Charlie Thomson

Personal information
- Full name: Charles Marshall Thomson
- Date of birth: 25 October 1905
- Place of birth: Perth, Scotland
- Date of death: 1965 (aged 59–60)
- Place of death: Edinburgh, Scotland
- Height: 5 ft 11 in (1.80 m)
- Position(s): Goalkeeper

Senior career*
- Years: Team / Apps / (Gls)
- St Johnstone YMCA
- 1927: Raith Rovers / 4 / (0)
- 1927–1930: Alloa Athletic / 96 / (0)
- 1930–1934: Falkirk / 122 / (0)
- 1934–1939: Brighton & Hove Albion / 169 / (0)
- 1939–1946: Exeter City / 0 / (0)
- Total:  / 391 / (0)

= Charlie Thomson (footballer, born 1905) =

Scottish footballer

Charles Marshall Thomson (25 October 1905 – 1965) was a Scottish professional footballer who played as a goalkeeper for Scottish League clubs Raith Rovers, Alloa Athletic and Falkirk and made 169 Football League appearances for Brighton & Hove Albion.

==Life and career==
Thomson was born in Perth. He played for St Johnstone YMCA and for Scottish League clubs Alloa Athletic and Falkirk, where he spent four seasons, before moving to England to sign for Third Division South club Brighton & Hove Albion in 1934. He was a first-team regular for five years.

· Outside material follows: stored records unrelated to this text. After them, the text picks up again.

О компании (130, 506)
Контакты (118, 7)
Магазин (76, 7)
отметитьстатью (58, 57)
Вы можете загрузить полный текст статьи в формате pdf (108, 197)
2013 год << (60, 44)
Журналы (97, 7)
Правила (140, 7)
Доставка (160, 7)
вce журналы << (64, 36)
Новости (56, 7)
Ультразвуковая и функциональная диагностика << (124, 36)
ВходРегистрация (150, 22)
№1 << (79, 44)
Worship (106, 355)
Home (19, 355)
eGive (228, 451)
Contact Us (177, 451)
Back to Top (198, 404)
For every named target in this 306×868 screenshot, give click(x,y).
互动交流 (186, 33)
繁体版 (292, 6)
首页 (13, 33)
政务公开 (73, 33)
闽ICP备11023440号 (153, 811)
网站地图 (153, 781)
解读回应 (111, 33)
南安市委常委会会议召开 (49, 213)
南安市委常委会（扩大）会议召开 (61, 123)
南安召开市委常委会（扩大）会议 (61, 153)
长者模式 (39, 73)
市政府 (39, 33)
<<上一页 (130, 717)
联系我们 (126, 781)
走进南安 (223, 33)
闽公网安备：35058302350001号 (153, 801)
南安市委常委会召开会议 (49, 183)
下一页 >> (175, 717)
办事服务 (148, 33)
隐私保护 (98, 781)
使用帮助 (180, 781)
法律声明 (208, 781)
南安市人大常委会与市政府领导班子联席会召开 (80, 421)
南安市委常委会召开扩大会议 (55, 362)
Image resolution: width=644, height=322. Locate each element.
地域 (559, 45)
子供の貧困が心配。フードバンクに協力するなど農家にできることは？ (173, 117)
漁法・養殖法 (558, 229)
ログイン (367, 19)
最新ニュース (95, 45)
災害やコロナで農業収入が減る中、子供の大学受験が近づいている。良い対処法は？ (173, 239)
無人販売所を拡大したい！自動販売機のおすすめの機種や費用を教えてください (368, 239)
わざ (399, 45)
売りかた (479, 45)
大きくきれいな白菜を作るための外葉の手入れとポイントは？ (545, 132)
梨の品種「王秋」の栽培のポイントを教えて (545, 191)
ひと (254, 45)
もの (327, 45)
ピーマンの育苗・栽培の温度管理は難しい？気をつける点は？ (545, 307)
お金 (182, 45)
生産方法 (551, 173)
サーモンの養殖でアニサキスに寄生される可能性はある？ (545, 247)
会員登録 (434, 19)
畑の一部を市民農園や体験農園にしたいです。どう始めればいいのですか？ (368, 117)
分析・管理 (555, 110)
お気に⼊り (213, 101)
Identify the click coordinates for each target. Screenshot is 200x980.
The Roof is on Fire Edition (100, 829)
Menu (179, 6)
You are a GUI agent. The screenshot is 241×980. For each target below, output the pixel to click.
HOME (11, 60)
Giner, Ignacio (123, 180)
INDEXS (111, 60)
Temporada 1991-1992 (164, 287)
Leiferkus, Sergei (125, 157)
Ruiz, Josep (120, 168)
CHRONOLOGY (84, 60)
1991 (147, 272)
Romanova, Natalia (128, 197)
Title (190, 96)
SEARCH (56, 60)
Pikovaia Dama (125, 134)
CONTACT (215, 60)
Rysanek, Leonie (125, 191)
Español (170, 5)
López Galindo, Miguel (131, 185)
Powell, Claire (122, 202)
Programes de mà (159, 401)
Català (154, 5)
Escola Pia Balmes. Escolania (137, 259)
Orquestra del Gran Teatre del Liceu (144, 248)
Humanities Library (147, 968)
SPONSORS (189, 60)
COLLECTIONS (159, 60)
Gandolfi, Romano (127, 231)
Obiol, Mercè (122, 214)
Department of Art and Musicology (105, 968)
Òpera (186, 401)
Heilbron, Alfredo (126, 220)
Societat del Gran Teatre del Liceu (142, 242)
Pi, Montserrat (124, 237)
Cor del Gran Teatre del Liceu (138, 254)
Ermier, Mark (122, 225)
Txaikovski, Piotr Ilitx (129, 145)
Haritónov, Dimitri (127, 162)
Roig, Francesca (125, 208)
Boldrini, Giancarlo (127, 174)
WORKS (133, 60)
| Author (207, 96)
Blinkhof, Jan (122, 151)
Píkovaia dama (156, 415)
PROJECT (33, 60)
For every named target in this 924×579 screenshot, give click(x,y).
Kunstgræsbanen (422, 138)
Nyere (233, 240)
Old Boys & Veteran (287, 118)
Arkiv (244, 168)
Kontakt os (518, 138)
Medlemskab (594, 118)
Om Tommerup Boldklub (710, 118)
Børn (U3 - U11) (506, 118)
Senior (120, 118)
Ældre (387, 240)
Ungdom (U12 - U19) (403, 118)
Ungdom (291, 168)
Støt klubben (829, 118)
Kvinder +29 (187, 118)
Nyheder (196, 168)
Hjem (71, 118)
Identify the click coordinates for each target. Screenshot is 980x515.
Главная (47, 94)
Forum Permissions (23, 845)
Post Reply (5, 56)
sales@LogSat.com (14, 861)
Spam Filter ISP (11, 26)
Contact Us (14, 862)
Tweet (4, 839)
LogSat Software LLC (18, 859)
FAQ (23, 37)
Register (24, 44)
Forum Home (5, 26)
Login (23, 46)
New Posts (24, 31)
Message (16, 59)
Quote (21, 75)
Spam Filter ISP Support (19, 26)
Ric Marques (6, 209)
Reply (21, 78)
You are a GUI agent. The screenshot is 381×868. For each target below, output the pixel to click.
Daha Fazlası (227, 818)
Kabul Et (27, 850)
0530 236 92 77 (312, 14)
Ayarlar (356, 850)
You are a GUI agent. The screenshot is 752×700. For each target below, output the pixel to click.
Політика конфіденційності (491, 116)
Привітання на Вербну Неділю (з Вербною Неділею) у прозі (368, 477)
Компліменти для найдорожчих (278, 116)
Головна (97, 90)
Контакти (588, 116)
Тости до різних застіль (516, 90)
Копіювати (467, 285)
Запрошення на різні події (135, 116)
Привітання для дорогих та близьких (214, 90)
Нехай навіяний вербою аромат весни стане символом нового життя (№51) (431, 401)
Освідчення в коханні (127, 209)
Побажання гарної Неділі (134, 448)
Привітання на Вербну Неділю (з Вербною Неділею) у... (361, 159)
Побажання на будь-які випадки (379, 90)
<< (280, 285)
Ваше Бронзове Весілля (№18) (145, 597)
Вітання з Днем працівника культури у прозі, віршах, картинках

Thomson joined Exeter City in 1939, and played in the first three matches of the 1939–40 Football League before competitive football was abandoned for the duration of the Second World War. He then returned to Scotland where he played for Dundee United in the Eastern Regional League and was on the losing side in the Scottish War Emergency Cup, won by Rangers. After the war, he rejoined Exeter City to play in the 1945–46 FA Cup before going back to Scotland.

Thomson's son, Chic Thomson, kept goal for Chelsea during their 1954–55 Football League-winning campaign and won the 1959 FA Cup Final with Nottingham Forest.